1000 Mark pro Tag – da kann Privatdetektiv Uli Fichte (Dieter Landuris) nicht nein sagen. Obwohl er Freddy (Sven Eric Bechtolf), einen alten Kumpel, der ihm den Auftrag als Bodyguard vermittelt, noch nie so richtig leiden konnte. Immer arrogant tun, aber nichts gebacken kriegen. Und so ganz ungefährlich scheint der Job auch nicht zu sein. Immerhin ist ein Mordanschlag auf Freddys Schutzobjekt, Firmensanierer Strattmann, verübt worden. Noch bevor Uli den Dienst antritt, recherchiert er die Umstände der Spielzeug-Autobombe, die Freddy erwischt und ins Krankenhaus katapultiert hat. Vielleicht galt sie ja sogar ihm? Denn dieser scheint mal wieder ein Ding drehen zu wollen, bei dem auch das holde Töchterchen (Katharina Böhm) des knochenharten Sanierers eine Rolle übernommen hat. Dann melden auch noch Strattmanns zwielichtige tschechische Geschäftsfreunde Ansprüche an. Derweil erliegt Psychoanalytiker Frieder Tamm beinahe den Verführungskünsten eines attraktiven Babysitters (Petra Kleinert) und muss seinem Freund mal wieder aus der Patsche helfen.

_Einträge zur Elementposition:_
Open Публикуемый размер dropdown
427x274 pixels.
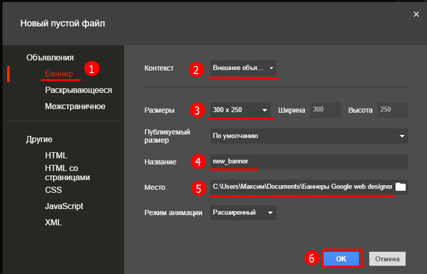(x=309, y=136)
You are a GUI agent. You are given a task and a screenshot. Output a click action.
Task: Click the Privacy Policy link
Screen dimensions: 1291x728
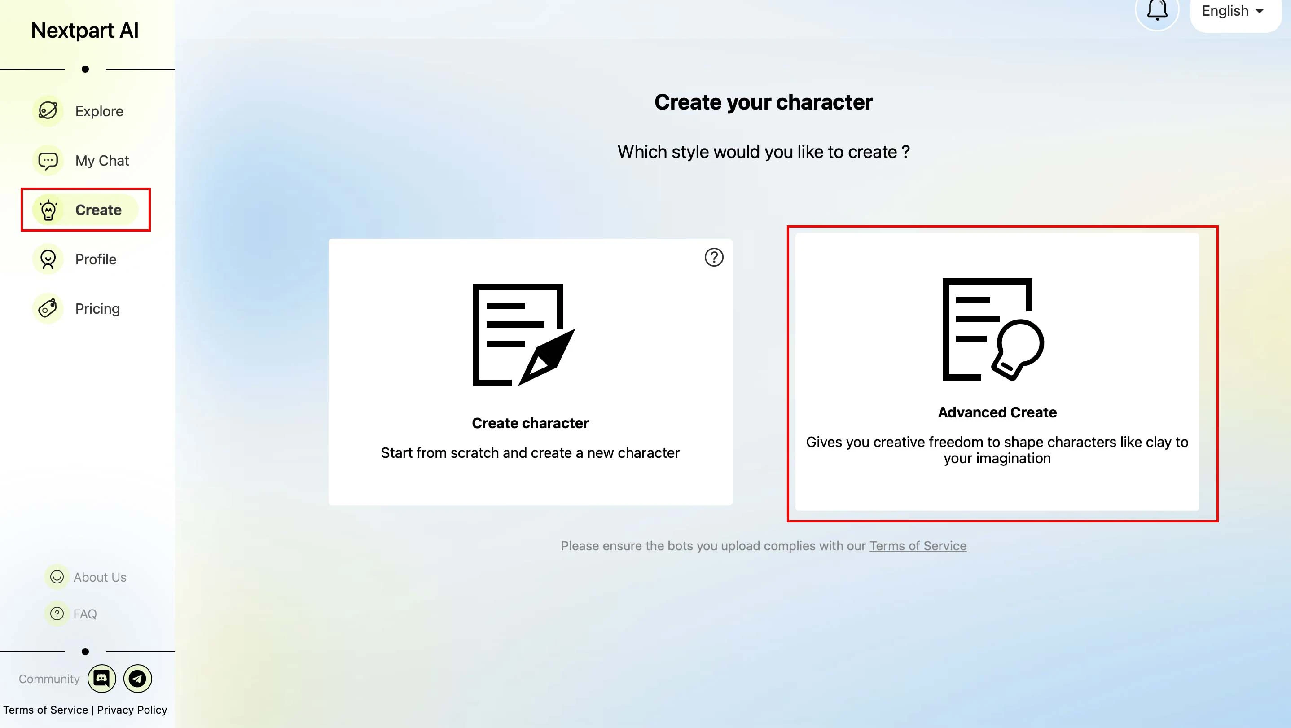tap(132, 709)
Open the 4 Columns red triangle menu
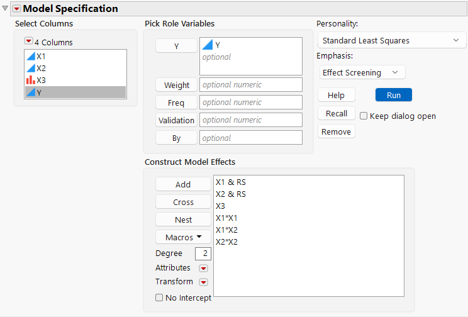The width and height of the screenshot is (468, 317). coord(28,42)
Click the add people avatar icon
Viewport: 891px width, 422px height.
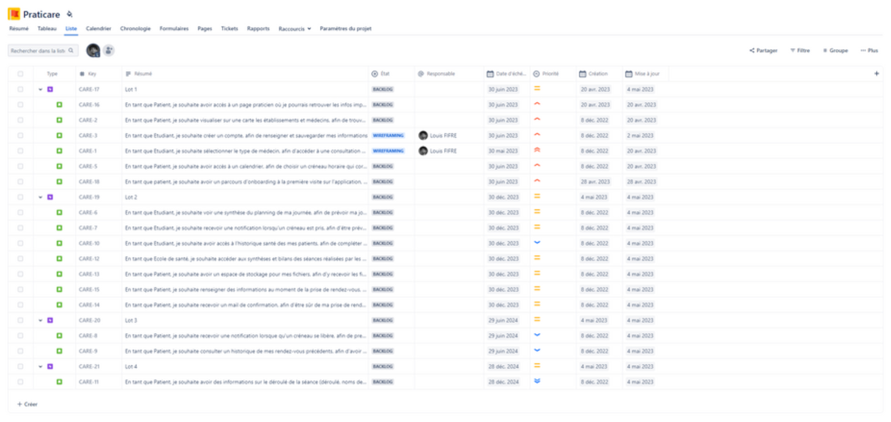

_Aufgabenstellung:_
Beantworte die folgenden Fragen zum Textausschnitt:
(a) Wie viel Geld bekommt Uli Fichte pro Tag?
(b) Welchen Beruf hat Strattmann?
(c) Welchen Beruf übt Frieder Tamm aus?

_Musterlösung:_
(a) 1000 Mark
(b) Firmensanierer
(c) Psychoanalytiker